> _Como proceder_: Retome o texto sobre o acesso de todos ao mercado de trabalho e continue-o a partir da última frase apresentada.
=== Texto ===
Todos devem ter acesso ao mercado de trabalho
Todos devem ter acesso ao mercado de trabalhoJesus Cristo ao assumir-se enquanto Homem teve uma família natural, como qualquer um de nós. Maria e José foram escolhidos por Deus para seus pais e como tal tiveram uma vida normal, durante a qual o trabalho era a fonte de rendimento que lhes permitia sobreviver.
José, o pai, trabalhava como carpinteiro na cidade de Nazaré. Nesse tempo, os filhos aprendiam e seguiam a profissão dos pais. É aceite entre os historiadores que Jesus deve ter acompanhado seu pai no trabalho de carpintaria até à idade de 30 anos, dado que os relatos da vida pública são a partir dessa fase.
José era um homem simples, crê-se que não tinha estudos, mas isso não o impedia de ser um bom profissional.
Pouco sabemos da vida de S. José, mas certamente que era um profissional competente e rigoroso, pois só dessa forma poderia ensinar Jesus.
Deus quando criou o homem concedeu-lhe para além da vida, todas as condições de sobrevivência, mas impôs-lhe uma condição para tal: o trabalho.
Hoje, há muitas profissões que se aprendem ao longo de mais de quinze anos de ensino, os primeiros de conhecimentos gerais e os restantes de matérias específicas.
Mas nos últimos cinquenta anos nem sempre foi assim. Reportando-nos à década de 50, qualquer português que tivesse algumas possibilidades económicas fazia a 4a classe do ensino primário ou elementar, mas quem não as tinha, nem sequer ia à escola.
após a conclusão do ensino elementar havia duas opções, seguir o liceu ou o ensino das escolas industriais e comerciais – de onde saíram bons profissionais.
=== Listagem fornecida ===
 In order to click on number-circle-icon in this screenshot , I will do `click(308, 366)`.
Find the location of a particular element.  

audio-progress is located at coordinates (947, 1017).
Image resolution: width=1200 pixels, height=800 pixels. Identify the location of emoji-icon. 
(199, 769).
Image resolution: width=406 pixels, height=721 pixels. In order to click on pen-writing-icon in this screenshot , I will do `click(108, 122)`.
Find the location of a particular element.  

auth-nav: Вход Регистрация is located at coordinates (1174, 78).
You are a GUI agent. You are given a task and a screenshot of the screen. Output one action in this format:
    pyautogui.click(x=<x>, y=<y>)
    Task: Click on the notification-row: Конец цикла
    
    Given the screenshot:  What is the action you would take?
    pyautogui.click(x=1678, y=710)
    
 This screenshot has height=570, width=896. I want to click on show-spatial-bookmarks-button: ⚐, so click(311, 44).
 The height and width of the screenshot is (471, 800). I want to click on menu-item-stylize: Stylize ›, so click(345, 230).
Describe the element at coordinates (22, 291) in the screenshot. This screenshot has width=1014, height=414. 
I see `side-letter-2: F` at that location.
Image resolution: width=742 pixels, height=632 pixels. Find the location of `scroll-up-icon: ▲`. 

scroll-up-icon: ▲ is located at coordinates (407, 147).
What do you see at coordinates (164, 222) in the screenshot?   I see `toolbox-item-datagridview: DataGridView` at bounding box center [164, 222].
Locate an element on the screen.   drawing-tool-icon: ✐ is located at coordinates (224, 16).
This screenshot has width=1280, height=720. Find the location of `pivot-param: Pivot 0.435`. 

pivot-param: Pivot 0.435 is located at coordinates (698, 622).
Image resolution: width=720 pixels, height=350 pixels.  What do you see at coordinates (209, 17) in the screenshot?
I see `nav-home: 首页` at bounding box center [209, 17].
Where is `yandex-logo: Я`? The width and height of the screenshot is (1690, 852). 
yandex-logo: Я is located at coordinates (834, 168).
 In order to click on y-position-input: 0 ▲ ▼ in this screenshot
===
> _A sua resposta_:
Com a chamada revolução de 25 de abril de 1974 chegaram ao poder novas correntes políticas e com elas outros conceitos, uns melhores, outros piores. O sector da Educação em Portugal – que nunca foi uma prioridade de qualquer governo, desde os tempos da Monarquia – foi um dos que mais reflectiram os ideais políticos dos responsáveis de então e até aos nossos tempos.
as escolas industriais e comerciais de outrora foram perdendo influência enquanto tal e passaram a ser de elite, integradas na rede de ensino superior (politécnico) ou seja, deixaram de formar serralheiros, mecânicos, desenhadores e outros, para introduzir novos tipos de profissionais com mais conhecimentos, mas de costas voltadas para o mercado de trabalho.
Estatística recente de 2008 revela que 40% dos jovens entre 18 e 24 anos não vai além do ensino básico, abandonam-no sem qualquer formação específica.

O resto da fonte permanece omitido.